Further, this application may refer to “accessing” various pieces of information. Accessing the information can include one or more of, for example, receiving the information, retrieving the information (for example, from memory), storing the information, moving the information, copying the information, calculating the information, determining the information, predicting the information, or estimating the information.

Additionally, this application may refer to “receiving” various pieces of information. Receiving is, as with “accessing”, intended to be a broad term. Receiving the information can include one or more of, for example, accessing the information, or retrieving the information (for example, from memory). Further, “receiving” is typically involved, in one way or another, during operations such as, for example, storing the information, processing the information, transmitting the information, moving the information, copying the information, erasing the information, calculating the information, determining the information, predicting the information, or estimating the information.

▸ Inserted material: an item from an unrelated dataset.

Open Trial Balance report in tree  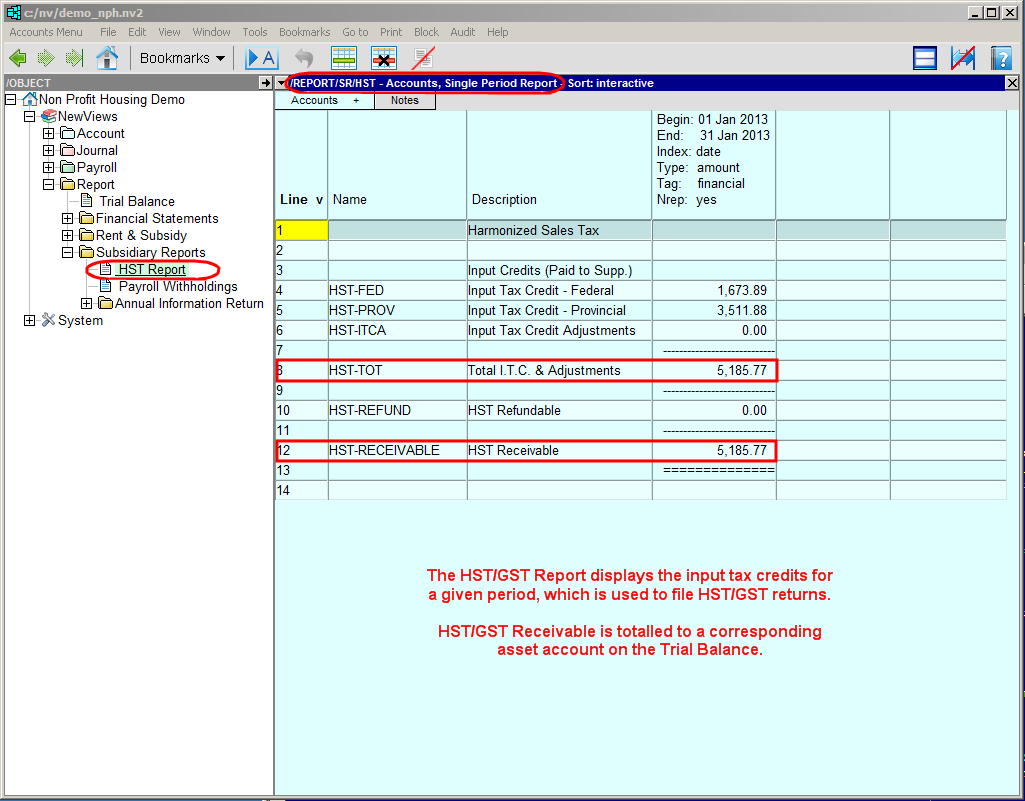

It is to be appreciated that the use of any of the following 7”, “and/or”, and “at least one of”, for example, in the cases of “A/B”, “A and/or B” and “at least one of A and B”, is intended to encompass the selection of the first listed option (A) only, or the selection of the second listed option (B) only, or the selection of both options (A and B). As a further example, in the cases of “A, B, and/or C” and “at least one of A, B, and C”, such phrasing is intended to encompass the selection of the first listed option (A) only, or the selection of the second listed option (B) only, or the selection of the third listed option (C) only, or the selection of the first and the second listed options (A and B) only, or the selection of the first and third listed options (A and C) only, or the selection of the second and third listed options (B and C) only, or the selection of all three options (A and B and C). This may be extended, as is clear to one of ordinary skill in this and related arts, for as many items as are listed.

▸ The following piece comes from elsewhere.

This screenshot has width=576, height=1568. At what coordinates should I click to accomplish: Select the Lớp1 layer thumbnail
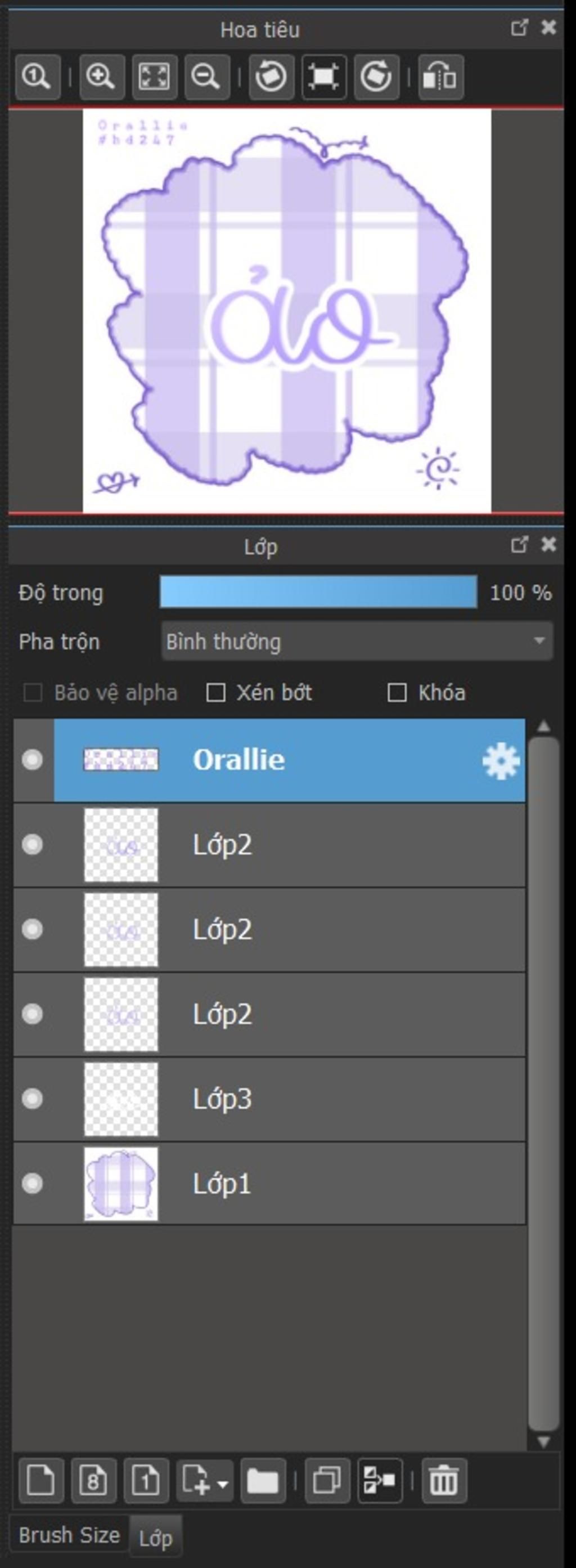coord(121,1184)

Also, as used herein, the word “signal” refers to, among other things, indicating something to a corresponding decoder. For example, in certain embodiments the encoder signals a particular one of a plurality of parameters for deep intra prediction.

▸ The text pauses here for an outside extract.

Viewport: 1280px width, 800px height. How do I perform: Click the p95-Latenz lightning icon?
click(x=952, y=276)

In this way, in an embodiment the same parameter is used at both the encoder side and the decoder side. Thus, for example, an encoder can transmit (explicit signaling) a particular parameter to the decoder so that the decoder can use the same particular parameter. Conversely, if the decoder already has the particular parameter as well as others, then signaling can be used without transmitting (implicit signaling) to simply allow the decoder to know and select the particular parameter. By avoiding transmission of any actual functions, a bit savings is realized in various embodiments. It is to be appreciated that signaling can be accomplished in a variety of ways. For example, one or more syntax elements, flags, and so forth are used to signal information to a corresponding decoder in various embodiments. While the preceding relates to the verb form of the word “signal”, the word “signal” can also be used herein as a noun. As will be evident to one of ordinary skill in the art, implementations can produce a variety of signals formatted to carry information that can be, for example, stored or transmitted. The information can include, for example, instructions for performing a method, or data produced by one of the described implementations. For example, a signal can be formatted to carry the bitstream of a described embodiment. Such a signal can be formatted, for example, as an electromagnetic wave (for example, using a radio frequency portion of spectrum) or as a baseband signal. The formatting can include, for example, encoding a data stream and modulating a carrier with the encoded data stream. The information that the signal carries can be, for example, analog or digital information. The signal can be transmitted over a variety of different wired or wireless links, as is known. The signal can be stored on a processor-readable medium.

We describe a number of embodiments. Features of these embodiments can be provided alone or in any combination, across various claim categories and types.